Objects that sound

Relja Arandjelovic (Deep Mind, UK)

Abstract:

We consider the question: what can be learnt by looking at and listening to a large number of unlabelled videos? There is a valuable, but so far untapped, source of information contained in the video itself -- the correspondence between the visual and the audio streams, and we introduce a novel "Audio-Visual Correspondence" (AVC) learning task that makes use of this. Training visual and audio networks from scratch, without any additional supervision other than the raw unconstrained videos themselves, is shown to successfully solve this task, and, more interestingly, result in good visual and audio representations. These features set the new state-of-the-art on two sound classification benchmarks, and perform on par with the state-of-the-art self-supervised approaches on ImageNet classification.

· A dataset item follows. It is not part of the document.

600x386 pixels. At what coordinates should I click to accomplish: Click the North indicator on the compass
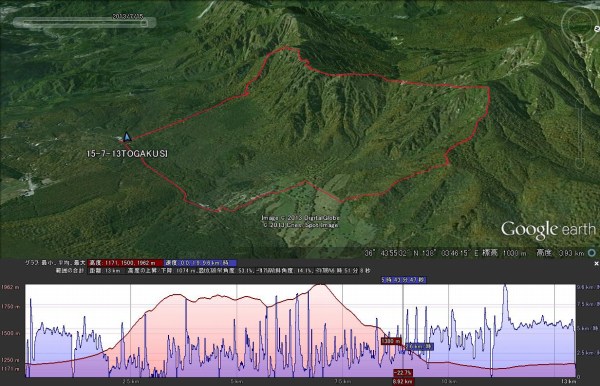pos(597,28)
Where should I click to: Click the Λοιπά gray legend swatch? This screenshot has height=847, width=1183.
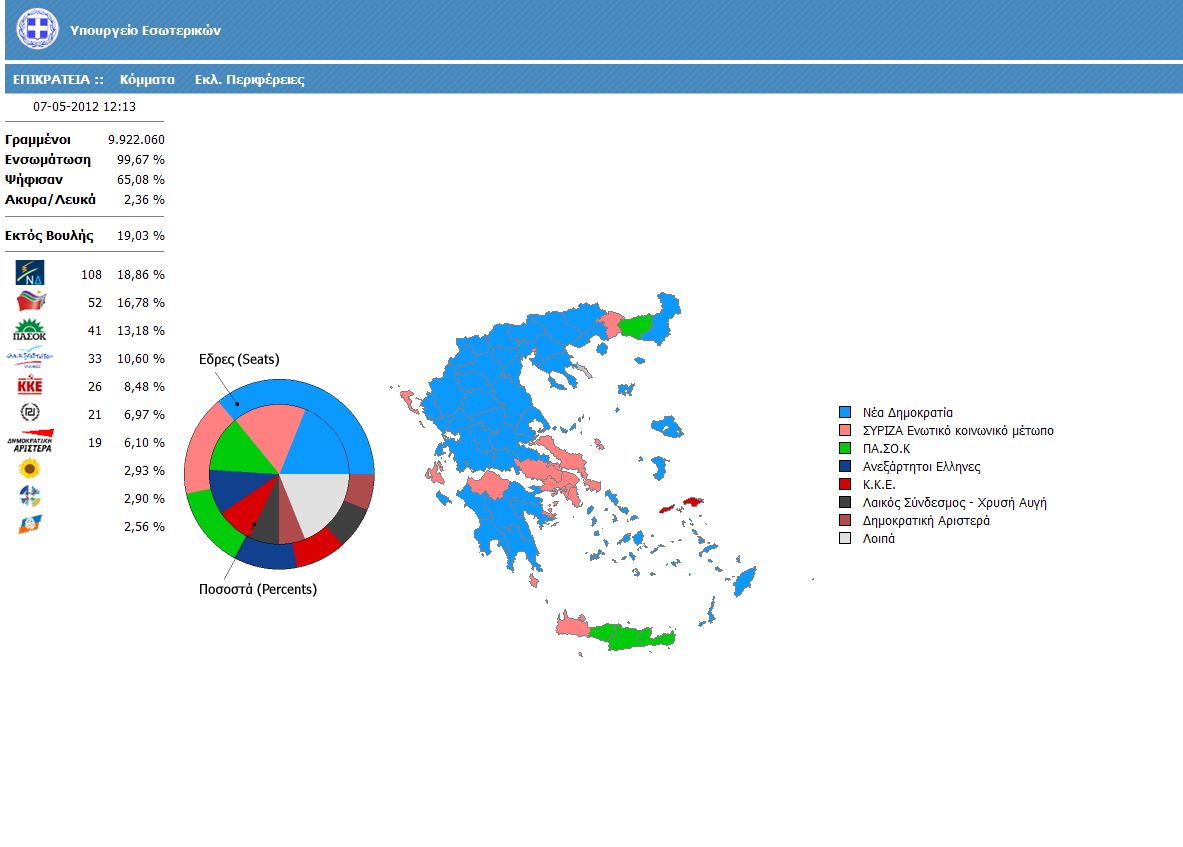pyautogui.click(x=845, y=538)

We also design a network that can learn to embed audio and visual inputs into a common space that is suitable for cross-modal retrieval, and a network that can localize the object that sounds in an image, given the audio signal. We achieve all of these objectives by training from unlabelled video using only audio-visual correspondence (AVC) as the objective function.
Time permitting, I will also present our latest work on training models that are verifiably robust to norm-bounded adversarial perturbations. We show that a careful implementation of a simple bounding technique, interval bound propagation, can be exploited to train verifiably robust neural networks that beat the state-of-the-art in verified accuracy.